- Promotional poster
- Directed by: Rafiq Ismail
- Screenplay by: Rafiq Ismail
- Story by: B. Jeyamohan
- Produced by: Anitha Mahendran
- Starring: Kanna Ravi; Elango Kumaravel; Harish Kumar;
- Cinematography: Jagadeesh Ravi
- Music by: Javed Riaz
- Production company: Turmeric Media
- Release date: 9 December 2022;
- Country: India
- Language: Tamil

= Rathasaatchi =

2022 action drama film

Rathasaatchi is a 2022 Indian Tamil-language action drama film directed by Rafiq Ismail and starring Kanna Ravi, Elango Kumaravel, and Harish Kumar.
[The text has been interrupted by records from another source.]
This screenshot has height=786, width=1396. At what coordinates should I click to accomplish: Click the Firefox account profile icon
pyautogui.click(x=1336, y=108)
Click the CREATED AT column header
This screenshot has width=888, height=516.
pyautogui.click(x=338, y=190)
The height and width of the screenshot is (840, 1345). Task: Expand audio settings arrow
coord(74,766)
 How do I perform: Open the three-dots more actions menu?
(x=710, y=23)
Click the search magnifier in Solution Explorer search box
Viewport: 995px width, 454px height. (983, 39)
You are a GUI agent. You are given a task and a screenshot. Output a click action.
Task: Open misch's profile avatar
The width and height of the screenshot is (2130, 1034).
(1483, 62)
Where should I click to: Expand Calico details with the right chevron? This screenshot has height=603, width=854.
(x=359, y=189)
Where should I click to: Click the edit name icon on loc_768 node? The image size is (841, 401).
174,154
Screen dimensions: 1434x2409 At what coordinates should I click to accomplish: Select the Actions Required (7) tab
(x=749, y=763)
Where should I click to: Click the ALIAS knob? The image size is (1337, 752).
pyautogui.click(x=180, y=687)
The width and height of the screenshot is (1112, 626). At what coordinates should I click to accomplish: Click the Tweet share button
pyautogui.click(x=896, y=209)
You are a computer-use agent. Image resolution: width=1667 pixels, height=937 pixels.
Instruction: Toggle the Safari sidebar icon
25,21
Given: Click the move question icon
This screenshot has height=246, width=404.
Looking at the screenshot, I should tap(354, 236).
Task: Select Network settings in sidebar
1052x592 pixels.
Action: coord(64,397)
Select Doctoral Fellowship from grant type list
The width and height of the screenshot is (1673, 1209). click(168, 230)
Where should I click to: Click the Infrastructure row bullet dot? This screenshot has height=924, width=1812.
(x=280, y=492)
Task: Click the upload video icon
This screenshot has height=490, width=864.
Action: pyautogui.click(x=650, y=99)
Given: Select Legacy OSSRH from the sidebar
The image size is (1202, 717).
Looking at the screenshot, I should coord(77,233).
It was released on 9 December 2022 in Aha Tamil.

==Cast==
- Kanna Ravi as Appu
- Elango Kumaravel as Murugesan
- Kalyan as SP Devasagayam
- Arjun Ram as Lingam
- Charles Vinoth as Narayanan
- Praveen as Perumal
- Vinoth Munna as Karuppaiah
- O. A. K. Sundar as Tamil Nadu Chief Minister
- Harish Kumar as Iqbal
- Monisha as Roslyn
- Harris Moosa as Vijay Rao
- Gopi Kannadasan as SKN
- Rudra as Appu's mother

==Production==
The film, based on B. Jeyamohan's short story Kathaigal from the novel Venkadal, was shot in 2022.

==Soundtrack==
The soundtrack was composed by Javed Riaz.

Track listing
| No. | Title | Lyrics | Singer(s) | Length |
|---|---|---|---|---|
| 1. | "Yaanaiyodu Modhum" | Vishnu Edavan | Javed Riaz, Aravind Annest | 1:58 |
| 2. | "Kolai Manam" | Karthik Netha | Prasanna Adhisesha |  |
| 3. | "Kolai Manam" | Vishnu Edavan | Prasanna Adhisesha |  |

==Reception==
The film was released on 9 December 2022 on the OTT platform, aha. A reviewer from Times of India noted "Rathasaatchi is definitely worth a watch for the story it tries to tell, but the makers could have concentrated a little more on its screenplay and conflicts to make it more interesting as a movie". A critic from Cinema Express wrote "despite sticking to the hero-rise-and-fall template, good writing choices and terrific performances keep us hooked". OTTPlay noted it was "an intense and hard-hitting drama about a rebellious leader backed by some terrific performances".